Mailing List Archives
Authenticated access
|
|
|
[Date Prev][Date Next][Thread Prev][Thread Next][Date Index][Thread Index]
[HTCondor-users] stuck submit jobs
Dear Condor administrators
I submitted a job, but the job stuck at idle state.
The machine configuration is Scientific Linux CERN 6.5, condor 8.2.3,
and the host machine has both global IP address and local IP address.
I think configuration of IP address or DNS is something wrong.
I write the log below and attach the configuration file.
Could you tell me how to fix it?
Thank you in advance.
Best regards,
---
MasterLog
10/07/14 15:30:43
******************************************************
10/07/14 15:30:43 ** condor_master (CONDOR_MASTER) STARTING UP
10/07/14 15:30:43 ** /usr/sbin/condor_master
10/07/14 15:30:43 ** SubsystemInfo: name=MASTER type=MASTER(2)
class=DAEMON(1)
10/07/14 15:30:43 ** Configuration: subsystem:MASTER local:<NONE>
class:DAEMON
10/07/14 15:30:43 ** $CondorVersion: 8.2.3 Sep 30 2014 BuildID:
274619 $
10/07/14 15:30:43 ** $CondorPlatform: x86_64_RedHat6 $
10/07/14 15:30:43 ** PID = 2358
10/07/14 15:30:43 ** Log last touched 10/7 15:30:43
10/07/14 15:30:43
******************************************************
10/07/14 15:30:43 Using config source: /etc/condor/condor_config
10/07/14 15:30:43 Using local config sources:
10/07/14 15:30:43 /etc/condor/config.d/condor_config.local
10/07/14 15:30:43 /etc/condor/config.d/condor_config.local
10/07/14 15:30:43 config Macros = 65, Sorted = 65, StringBytes =
2025, TablesBytes = 2396
10/07/14 15:30:43 CLASSAD_CACHING is OFF
10/07/14 15:30:43 Daemon Log is logging: D_ALWAYS D_ERROR
10/07/14 15:30:43 DaemonCore: command socket at <192.168.12.1:41030>
10/07/14 15:30:43 DaemonCore: private command socket at
<192.168.12.1:41030>
10/07/14 15:30:43 Master restart (GRACEFUL) is watching
/usr/sbin/condor_master (mtime:1412124630)

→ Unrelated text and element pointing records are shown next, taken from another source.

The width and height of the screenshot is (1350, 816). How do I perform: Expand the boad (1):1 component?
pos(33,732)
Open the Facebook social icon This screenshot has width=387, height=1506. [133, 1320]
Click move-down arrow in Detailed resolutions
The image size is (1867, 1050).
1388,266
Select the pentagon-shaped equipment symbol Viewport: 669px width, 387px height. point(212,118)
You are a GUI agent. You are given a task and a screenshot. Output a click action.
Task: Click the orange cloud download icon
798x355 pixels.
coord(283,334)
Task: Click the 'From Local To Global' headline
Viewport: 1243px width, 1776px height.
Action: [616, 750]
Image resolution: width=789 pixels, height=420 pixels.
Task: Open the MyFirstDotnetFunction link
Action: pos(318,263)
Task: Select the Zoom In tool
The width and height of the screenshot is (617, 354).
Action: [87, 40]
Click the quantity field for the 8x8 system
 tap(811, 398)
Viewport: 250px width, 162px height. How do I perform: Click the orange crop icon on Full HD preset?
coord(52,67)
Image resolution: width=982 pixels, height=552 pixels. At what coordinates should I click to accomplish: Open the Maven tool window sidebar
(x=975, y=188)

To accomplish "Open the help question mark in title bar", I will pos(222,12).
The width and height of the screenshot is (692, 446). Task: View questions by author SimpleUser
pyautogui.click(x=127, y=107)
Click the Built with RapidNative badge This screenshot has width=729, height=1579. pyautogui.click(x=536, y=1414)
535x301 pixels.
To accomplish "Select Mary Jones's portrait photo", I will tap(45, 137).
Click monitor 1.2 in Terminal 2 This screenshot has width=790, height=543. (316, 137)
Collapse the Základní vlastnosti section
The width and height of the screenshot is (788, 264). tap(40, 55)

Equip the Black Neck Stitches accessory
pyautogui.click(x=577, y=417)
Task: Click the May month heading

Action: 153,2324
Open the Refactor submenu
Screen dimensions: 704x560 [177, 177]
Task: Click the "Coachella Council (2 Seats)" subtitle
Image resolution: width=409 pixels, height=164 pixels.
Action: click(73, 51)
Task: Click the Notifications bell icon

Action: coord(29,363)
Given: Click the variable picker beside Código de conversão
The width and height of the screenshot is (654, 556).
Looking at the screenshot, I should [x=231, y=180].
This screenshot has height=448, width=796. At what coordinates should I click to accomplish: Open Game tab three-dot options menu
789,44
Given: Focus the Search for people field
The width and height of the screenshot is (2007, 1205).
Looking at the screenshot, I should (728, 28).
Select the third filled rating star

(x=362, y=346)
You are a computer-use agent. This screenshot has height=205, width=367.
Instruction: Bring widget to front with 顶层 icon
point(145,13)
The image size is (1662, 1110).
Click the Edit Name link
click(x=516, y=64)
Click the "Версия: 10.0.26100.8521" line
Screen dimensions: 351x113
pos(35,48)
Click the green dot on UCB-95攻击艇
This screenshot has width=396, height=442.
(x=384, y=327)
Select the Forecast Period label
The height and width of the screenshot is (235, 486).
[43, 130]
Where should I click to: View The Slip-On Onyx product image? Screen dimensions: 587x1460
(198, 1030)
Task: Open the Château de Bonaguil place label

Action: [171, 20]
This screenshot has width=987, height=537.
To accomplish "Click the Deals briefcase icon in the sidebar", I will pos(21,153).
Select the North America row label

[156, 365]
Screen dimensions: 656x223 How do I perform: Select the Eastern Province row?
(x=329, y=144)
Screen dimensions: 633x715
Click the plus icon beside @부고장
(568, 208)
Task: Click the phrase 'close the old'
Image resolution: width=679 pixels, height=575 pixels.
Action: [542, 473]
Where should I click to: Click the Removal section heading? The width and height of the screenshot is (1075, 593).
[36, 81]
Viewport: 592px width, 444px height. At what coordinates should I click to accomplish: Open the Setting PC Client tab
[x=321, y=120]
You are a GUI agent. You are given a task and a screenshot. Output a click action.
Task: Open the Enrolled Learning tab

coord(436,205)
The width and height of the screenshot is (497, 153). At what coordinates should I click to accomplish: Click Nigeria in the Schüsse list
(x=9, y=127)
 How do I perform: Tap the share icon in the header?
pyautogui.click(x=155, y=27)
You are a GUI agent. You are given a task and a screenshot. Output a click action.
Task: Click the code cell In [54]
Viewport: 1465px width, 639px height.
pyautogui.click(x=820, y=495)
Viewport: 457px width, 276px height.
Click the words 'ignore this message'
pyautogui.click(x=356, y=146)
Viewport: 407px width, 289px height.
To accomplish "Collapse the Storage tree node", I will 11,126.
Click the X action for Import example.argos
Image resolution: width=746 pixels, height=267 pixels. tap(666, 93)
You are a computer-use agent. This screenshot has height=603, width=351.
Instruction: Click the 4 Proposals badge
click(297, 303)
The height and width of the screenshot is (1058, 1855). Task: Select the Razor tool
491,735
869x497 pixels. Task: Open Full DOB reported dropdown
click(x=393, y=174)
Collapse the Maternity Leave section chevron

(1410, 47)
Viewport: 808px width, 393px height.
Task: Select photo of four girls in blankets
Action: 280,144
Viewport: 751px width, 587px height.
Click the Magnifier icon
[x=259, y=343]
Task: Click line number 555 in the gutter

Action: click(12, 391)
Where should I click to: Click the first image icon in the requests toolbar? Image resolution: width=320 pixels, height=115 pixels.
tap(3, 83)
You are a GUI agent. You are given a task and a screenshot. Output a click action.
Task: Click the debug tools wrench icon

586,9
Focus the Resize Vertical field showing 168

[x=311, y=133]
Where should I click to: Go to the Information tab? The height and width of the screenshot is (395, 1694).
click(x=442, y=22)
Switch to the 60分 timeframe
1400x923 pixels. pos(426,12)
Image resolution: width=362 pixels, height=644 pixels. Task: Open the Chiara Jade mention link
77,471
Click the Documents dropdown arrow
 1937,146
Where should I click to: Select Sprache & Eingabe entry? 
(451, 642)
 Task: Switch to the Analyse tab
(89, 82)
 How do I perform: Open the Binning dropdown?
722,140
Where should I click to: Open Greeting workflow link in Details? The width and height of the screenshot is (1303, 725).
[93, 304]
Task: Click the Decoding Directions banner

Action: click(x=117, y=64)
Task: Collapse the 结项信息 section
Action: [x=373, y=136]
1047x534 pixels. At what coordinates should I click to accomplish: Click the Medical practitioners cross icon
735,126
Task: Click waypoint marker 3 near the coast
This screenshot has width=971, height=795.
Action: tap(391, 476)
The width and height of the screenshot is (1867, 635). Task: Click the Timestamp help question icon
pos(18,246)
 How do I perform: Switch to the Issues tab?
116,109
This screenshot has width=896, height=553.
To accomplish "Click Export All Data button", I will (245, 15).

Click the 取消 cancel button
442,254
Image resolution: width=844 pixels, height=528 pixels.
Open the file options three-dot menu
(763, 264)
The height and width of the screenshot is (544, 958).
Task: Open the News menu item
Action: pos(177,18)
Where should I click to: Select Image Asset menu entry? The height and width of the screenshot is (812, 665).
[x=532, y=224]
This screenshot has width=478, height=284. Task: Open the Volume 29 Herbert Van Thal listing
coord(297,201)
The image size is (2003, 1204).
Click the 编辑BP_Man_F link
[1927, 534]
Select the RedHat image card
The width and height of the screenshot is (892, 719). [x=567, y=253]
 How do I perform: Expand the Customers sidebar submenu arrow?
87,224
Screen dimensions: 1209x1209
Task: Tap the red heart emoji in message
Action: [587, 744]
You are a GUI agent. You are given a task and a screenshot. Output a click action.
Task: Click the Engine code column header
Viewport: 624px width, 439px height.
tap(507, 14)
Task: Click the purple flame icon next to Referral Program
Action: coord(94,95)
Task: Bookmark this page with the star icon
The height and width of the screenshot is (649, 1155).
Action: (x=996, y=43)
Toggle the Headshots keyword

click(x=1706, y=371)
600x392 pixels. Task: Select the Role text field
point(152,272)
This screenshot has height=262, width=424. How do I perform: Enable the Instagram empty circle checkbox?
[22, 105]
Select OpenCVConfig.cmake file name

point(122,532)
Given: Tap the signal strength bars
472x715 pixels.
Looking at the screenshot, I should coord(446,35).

10/07/14 15:30:43 Started DaemonCore process
"/usr/sbin/condor_collector", pid and pgroup = 8370
10/07/14 15:30:43 Waiting for /var/log/condor/.collector_address to
appear.
10/07/14 15:30:43 PERMISSION DENIED to unauthenticated@unmapped
from host 192.168.12.1 for command 60008 (DC_CHILDALIVE), access level
DAEMON: reason: DAEMON authorization policy contains no matching ALLOW
entry for this request; identifiers used for this host:
192.168.12.1,bepp01,bepp01.bepp.rcapp.kyushu-u.ac.jp, hostname size = 2,
original ip address = 192.168.12.1
10/07/14 15:30:44 Found /var/log/condor/.collector_address.
10/07/14 15:30:44 Started DaemonCore process
"/usr/sbin/condor_negotiator", pid and pgroup = 8372
10/07/14 15:30:44 Started DaemonCore process
"/usr/sbin/condor_schedd", pid and pgroup = 8373
10/07/14 15:30:44 PERMISSION DENIED to unauthenticated@unmapped
from host 192.168.12.1 for command 60008 (DC_CHILDALIVE), access level
DAEMON: reason: cached result for DAEMON; see first case for the full reason
10/07/14 15:30:44 PERMISSION DENIED to unauthenticated@unmapped
from host 192.168.12.1 for command 60008 (DC_CHILDALIVE), access level
DAEMON: reason: cached result for DAEMON; see first case for the full reason
CollectorLog
10/07/14 15:45:43 Housekeeper: Done cleaning
10/07/14 15:45:44 PERMISSION DENIED to unauthenticated user from
host 192.168.12.1 for command 49 (UPDATE_NEGOTIATOR_AD), access level
NEGOTIATOR: reason: cached result for NEGOTIATOR; see first case for the
full reason
10/07/14 15:45:45 PERMISSION DENIED to unauthenticated@unmapped
from host 192.168.12.1 for command 10 (QUERY_STARTD_PVT_ADS), access
level NEGOTIATOR: reason: cached result for NEGOTIATOR; see first case
for the full reason
10/07/14 15:45:48 PERMISSION DENIED to unauthenticated user from
host 192.168.12.1 for command 2 (UPDATE_MASTER_AD), access level
ADVERTISE_MASTER: reason: cached result for ADVERTISE_MASTER; see first
case for the full reason
10/07/14 15:45:51 PERMISSION DENIED to unauthenticated user from
host 192.168.12.1 for command 1 (UPDATE_SCHEDD_AD), access level
ADVERTISE_SCHEDD: reason: cached result for ADVERTISE_SCHEDD; see first
case for the full reason
10/07/14 15:45:51 PERMISSION DENIED to unauthenticated user from
host 192.168.12.1 for command 11 (UPDATE_SUBMITTOR_AD), access level
ADVERTISE_SCHEDD: reason: cached result for ADVERTISE_SCHEDD; see first
case for the full reason
10/07/14 15:46:06 DC_AUTHENTICATE: attempt to open invalid session
bepp01:2365:1412654380:10, failing; this session was requested by
<192.168.12.65:58496> with return address <192.168.12.1:37289>
10/07/14 15:46:06 attempt to connect to <192.168.12.1:37289>
failed: Connection refused (connect errno = 111).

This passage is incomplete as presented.